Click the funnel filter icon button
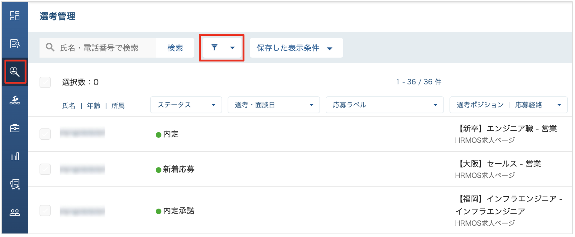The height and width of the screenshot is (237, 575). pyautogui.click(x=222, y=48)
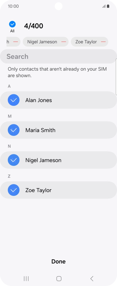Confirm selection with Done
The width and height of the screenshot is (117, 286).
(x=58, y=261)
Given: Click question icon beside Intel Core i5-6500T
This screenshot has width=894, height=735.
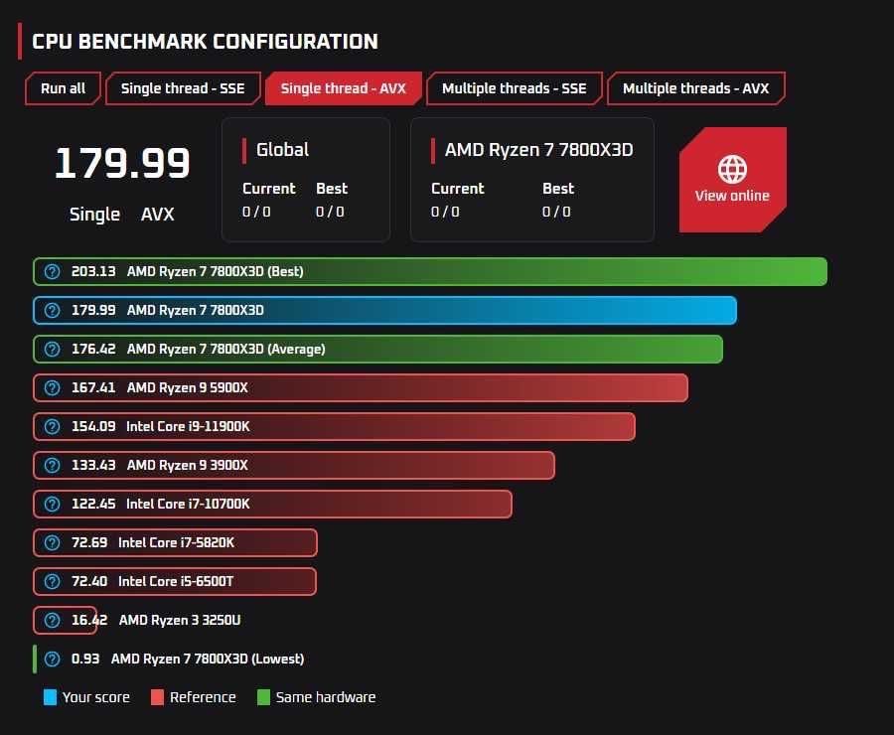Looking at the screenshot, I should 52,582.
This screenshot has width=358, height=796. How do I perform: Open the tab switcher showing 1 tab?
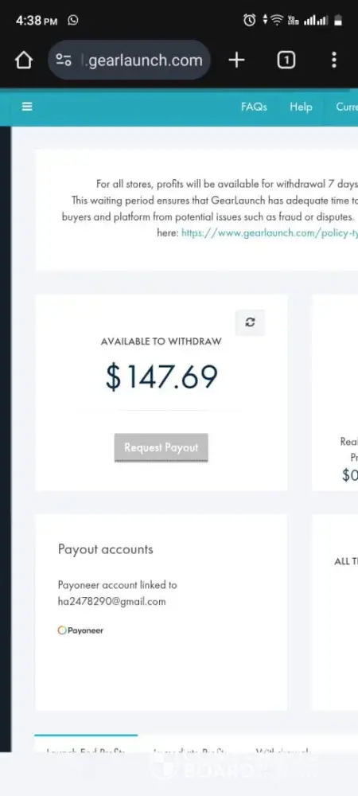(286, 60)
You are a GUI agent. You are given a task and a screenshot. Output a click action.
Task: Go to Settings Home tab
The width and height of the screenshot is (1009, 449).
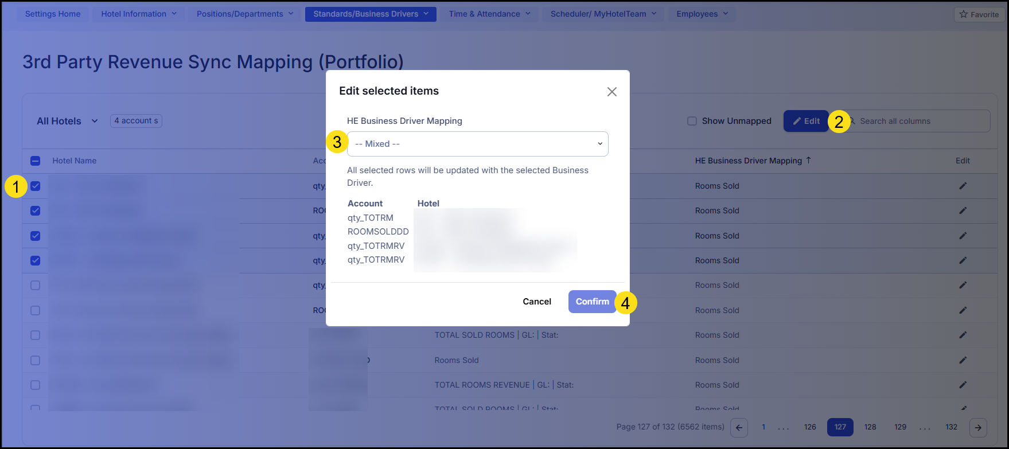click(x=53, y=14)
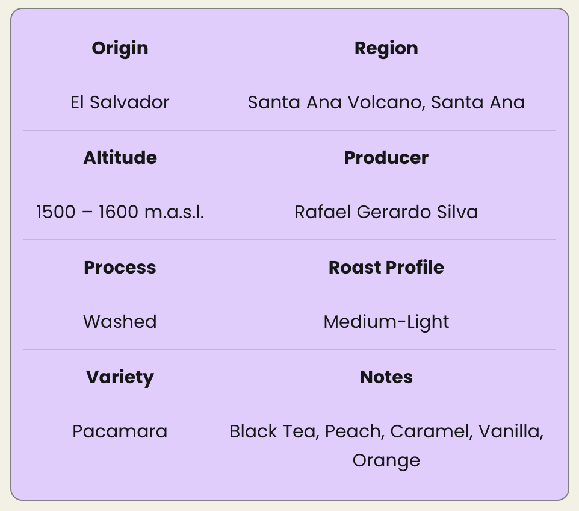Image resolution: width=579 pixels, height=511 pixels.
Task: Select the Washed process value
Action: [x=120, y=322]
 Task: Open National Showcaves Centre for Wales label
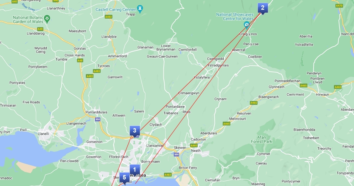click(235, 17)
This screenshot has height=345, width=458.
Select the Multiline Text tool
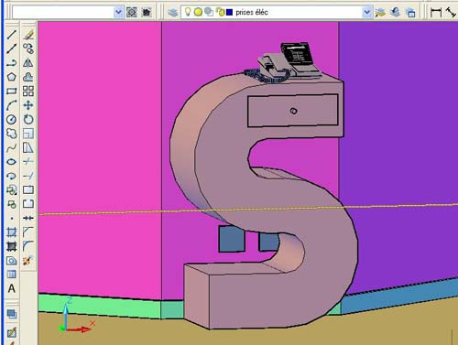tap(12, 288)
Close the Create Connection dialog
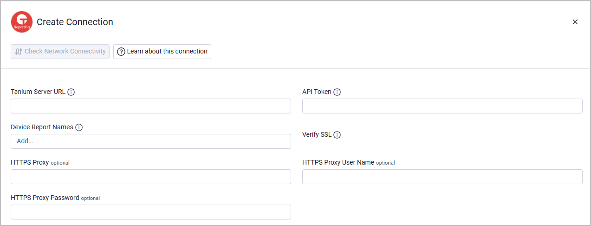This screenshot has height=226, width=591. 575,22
--
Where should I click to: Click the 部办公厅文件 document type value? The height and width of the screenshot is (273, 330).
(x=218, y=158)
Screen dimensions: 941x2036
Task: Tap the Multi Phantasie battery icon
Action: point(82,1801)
--
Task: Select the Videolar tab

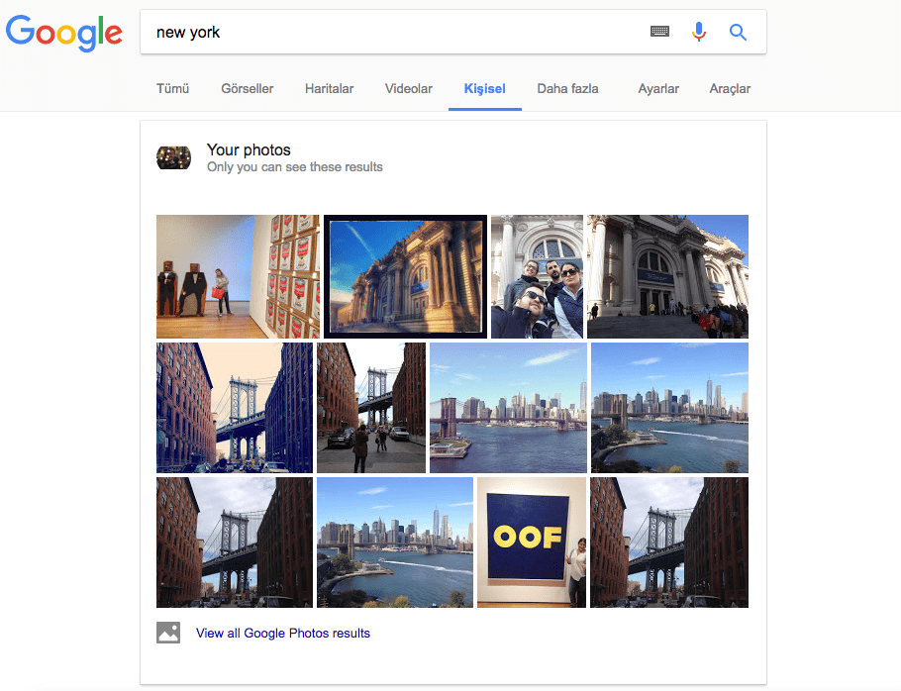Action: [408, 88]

TASK REQUIREMENTS: In the listing above, find the line with "This screenshot has width=894, height=735." and the line with "Task: Go to Settings Home tab". Set down exactly those lines and everything between them, skipping pictures.

WRITTEN SOLUTION:
This screenshot has width=894, height=735.
Looking at the screenshot, I should 52,582.
This screenshot has width=358, height=796. How do I perform: Open the tab switcher showing 1 tab?
(286, 60)
You are a GUI agent. You are given a task and a screenshot. Output a click action.
Task: Go to Settings Home tab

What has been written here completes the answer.